演出制御CPU65aは、実遊技モードの開始タイミング(すなわち試遊技モード開始指定コマンドの入力時)から当該試遊技モードにおける最初の第1始動入賞口31の入賞時までの間、遊技者が遊技領域20aのどこを狙ってパチンコ球を打ち出せばよいかに関する説明(遊技方法に関する説明)を含む第1の説明演出Saと、遊技者がパチンコ球をどの入球口に入球させればよいかに関する説明(遊技方法に関する説明)を含む第2の説明演出Sbとを、図柄表示装置17に表示させる。
球数制御CPU59aは、試遊技モードにおいて、賞球指定コマンドの入力に応じて特定される賞球数を、特別記憶領域72bに記憶される持ち球数に加算し、これにより賞球を付与する。また、球数制御CPU59aは、ファール球検出センサSEcによるファール球の検出毎に特別記憶領域72bの持ち球数を「1」加算し、発射球検出センサSEaによる発射球の検出毎に特別記憶領域72bの持ち球数を「1」減算する。
また、遊技制御CPU60aは、特図変動パターンを決定する場合、モードフラグの値が「0」の場合(実遊技モード中)には、実遊技用の特図変動P決定テーブルT1を参照して複数の特図変動パターンHP1,HP3~HP8の何れかを決定する一方、モードフラグの値が「1」の場合(試遊技モード中)には、試遊技用の特図変動P決定テーブルT2を参照して複数の特図変動パターンHP2~HP8の何れかを決定する。これにより、例えば、特図当り判定が外れの判定結果の場合における「外れ発展R変動パターンHP4」の決定確率は、実遊技モード中が「8%」であるのに対し、試遊技モード中は「40%」となり、実遊技モード中よりも試遊技モード中の方が決定され易くなる。

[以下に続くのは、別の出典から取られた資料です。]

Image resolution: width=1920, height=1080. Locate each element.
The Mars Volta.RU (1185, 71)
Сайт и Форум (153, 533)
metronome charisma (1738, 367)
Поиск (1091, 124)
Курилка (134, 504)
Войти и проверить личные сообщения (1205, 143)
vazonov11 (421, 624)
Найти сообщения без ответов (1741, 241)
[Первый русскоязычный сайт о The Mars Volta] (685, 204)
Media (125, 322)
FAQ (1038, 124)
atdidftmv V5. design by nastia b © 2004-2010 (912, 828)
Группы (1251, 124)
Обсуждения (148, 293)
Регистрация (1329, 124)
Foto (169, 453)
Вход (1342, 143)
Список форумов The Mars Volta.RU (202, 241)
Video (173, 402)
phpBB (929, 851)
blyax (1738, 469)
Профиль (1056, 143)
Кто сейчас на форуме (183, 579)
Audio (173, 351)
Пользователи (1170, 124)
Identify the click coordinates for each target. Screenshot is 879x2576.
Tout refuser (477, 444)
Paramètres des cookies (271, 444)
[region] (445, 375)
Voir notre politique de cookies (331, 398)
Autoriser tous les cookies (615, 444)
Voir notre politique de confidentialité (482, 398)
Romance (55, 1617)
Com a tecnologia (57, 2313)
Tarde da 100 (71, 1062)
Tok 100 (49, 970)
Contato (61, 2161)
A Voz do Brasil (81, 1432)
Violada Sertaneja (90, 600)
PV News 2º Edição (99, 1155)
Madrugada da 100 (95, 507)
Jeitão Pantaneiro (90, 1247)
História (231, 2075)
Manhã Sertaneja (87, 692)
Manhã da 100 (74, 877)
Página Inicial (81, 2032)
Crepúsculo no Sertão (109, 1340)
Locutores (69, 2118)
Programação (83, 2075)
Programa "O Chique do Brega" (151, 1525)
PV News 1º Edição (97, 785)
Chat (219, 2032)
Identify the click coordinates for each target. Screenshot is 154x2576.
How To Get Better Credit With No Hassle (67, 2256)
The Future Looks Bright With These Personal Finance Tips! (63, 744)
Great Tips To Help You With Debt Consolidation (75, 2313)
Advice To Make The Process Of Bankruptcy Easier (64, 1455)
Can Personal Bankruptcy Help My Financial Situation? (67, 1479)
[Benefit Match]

演出制御CPU65aは、実遊技モード中(試遊技モード開始指定コマンドの未入力状態)には、実遊技用の演出パターン決定テーブルT3を参照して演出パターンを決定する一方、試遊技モード中(試遊技モード開始指定コマンドの入力から試遊技モード終了指定コマンドの入力まで)には、試遊技用の演出パターン決定テーブルT4を参照して演出パターンを決定する。これにより、例えば、「外れ発展R変動パターンHP4」に対応する特図変動パターン指定コマンドの入力時における第3外れ発展R演出パターンEPhCの決定確率は、実遊技モード中が「10%」であるのに対し、試遊技モード中は「25%」となり、実遊技モード中よりも試遊技モード中の方が決定され易くなる。
また、演出制御CPU65aは、試遊技モード中(試遊技モード開始指定コマンドの入力から試遊技モード終了指定コマンドの入力まで)の図柄変動演出に対応して、未発展演出から発展演出への変化や、発展演出から再発展演出への変化に関する第3の説明演出Scおよび第4の説明演出Sd等の説明演出を、図柄表示装置17に表示させる。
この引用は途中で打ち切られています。